A Randomized, Double-Blind, Placebo-Controlled Phase 3 Study to Evaluate the Safety and Efficacy of XEN1101 as an Adjunctive Therapy in the Treatment of Primary Generalized Tonic-Clonic Seizures
Antonio Gil-Nagel1, David Vossler2, Elinor Ben-Menachem3, W. LaFrance4, Cynthia Harden5, Jenny Qian5, Gregory Beatch5, Christopher Kenney5
1Hospital Ruber Internacional, Madrid, Spain, 2University of Washington, Seattle and UW Medicine/Valley Medical Center, Renton, WA, USA, 3Institute of Neuroscience and Physiology, University of Gothenburg, Gothenburg, Sweden, 4Rhode Island Hospital, Brown University, and VA Providence Health Care System, Providence, RI, USA, 5Xenon Pharmaceuticals Inc., Burnaby BC, Canada
Objective:
Describe the rationale and study design of X-ACKT, a randomized, double-blind, placebo-controlled Phase 3 study to evaluate the safety and efficacy of XEN1101 as an adjunctive therapy in the treatment of primary generalized tonic-clonic seizures (PGTCS).
Background:
XEN1101 is a novel, potent, selective Kv7.2/7.3 potassium channel opener which shows broad spectrum seizure suppression in preclinical models. In epilepsy patients with photosensitivity, ICA-105665, a Kv7 potassium channel opener no longer in development, suppressed paroxysmal EEG activity (Kasteleijn-Nolst Trenité et al, Epilepsia. 2013;54(8)). These data support the broad-spectrum anti-seizure potential of XEN1101 and provide the rationale for a PGTCS trial.
Design/Methods:
X-ACKT is a Phase 3, multicenter, randomized, double-blind, placebo-controlled study to evaluate the PK, safety and efficacy of XEN1101 in the fed state in adults aged 18-75 years with a seizure frequency of ≥3 PGTCS over an 8-week baseline, taking 1-3 anti-seizure medications (ASMs). Approximately 160 subjects will be randomized at 1:1 (25mg:placebo) to a 12-week double-blind period (DBP) following an 8-week baseline period to assess seizure frequency. Subjects completing the DBP may be eligible for an open-label extension (OLE) trial under a separate protocol.
Results:
The primary efficacy endpoint is median percent change in monthly PGTCS frequency from baseline.

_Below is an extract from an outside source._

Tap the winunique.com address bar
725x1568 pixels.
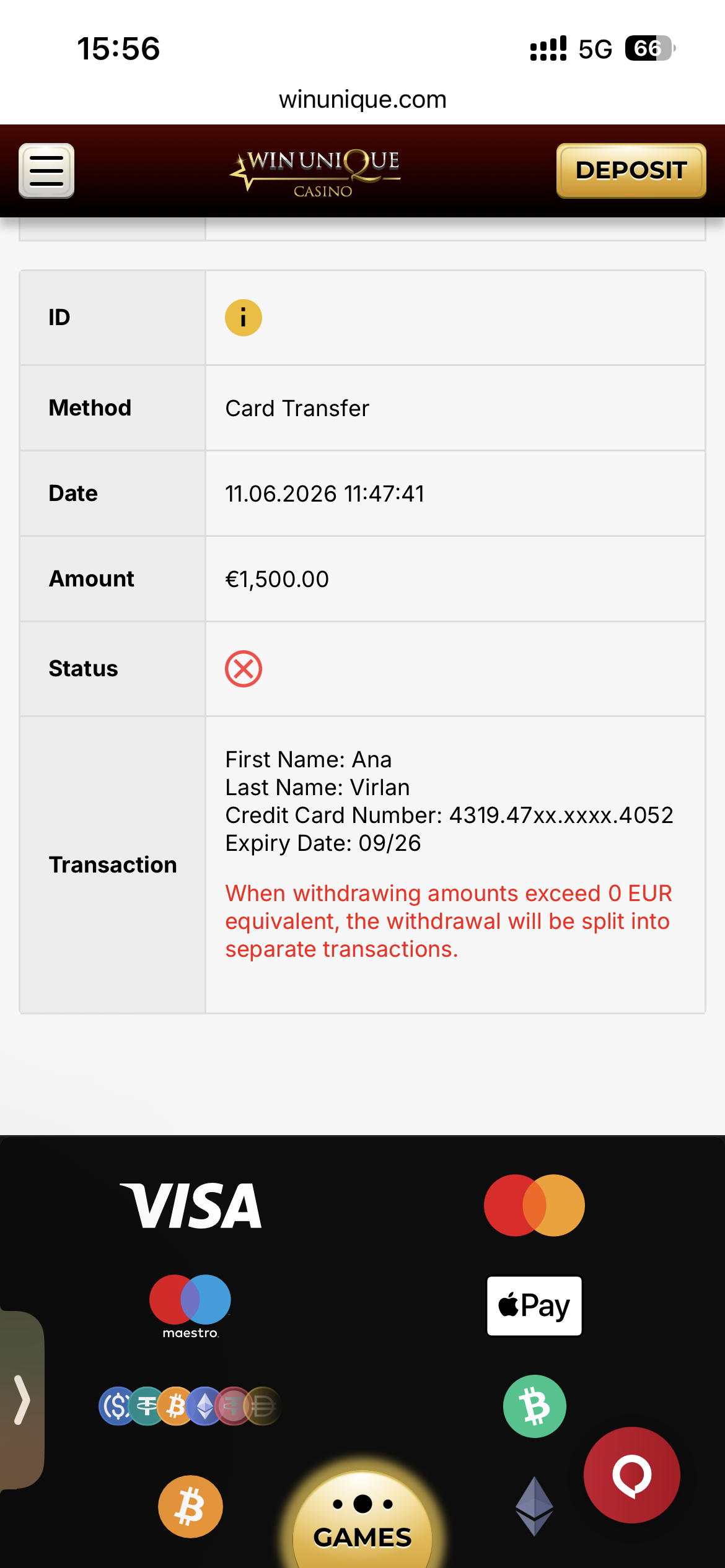tap(362, 99)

The key secondary outcomes are the proportion of subjects experiencing ≥50% reduction in monthly PGTCS frequency from baseline (RR50), seizure freedom and the Patient Global Impression of Change compared to baseline. Safety will be evaluated by severity and frequency of treatment emergent adverse events (AEs) and serious AEs; clinically significant changes in clinical laboratory findings, physical, neurologic and ophthalmologic exams, ECGs, vital signs, and urinary symptoms will also be evaluated.
Conclusions:
X-ACKT will provide insight into the safety, tolerability, and efficacy of XEN1101 as adjunctive therapy in the treatment of PGTCS and is designed to support registration of XEN1101 for the treatment of PGTCS.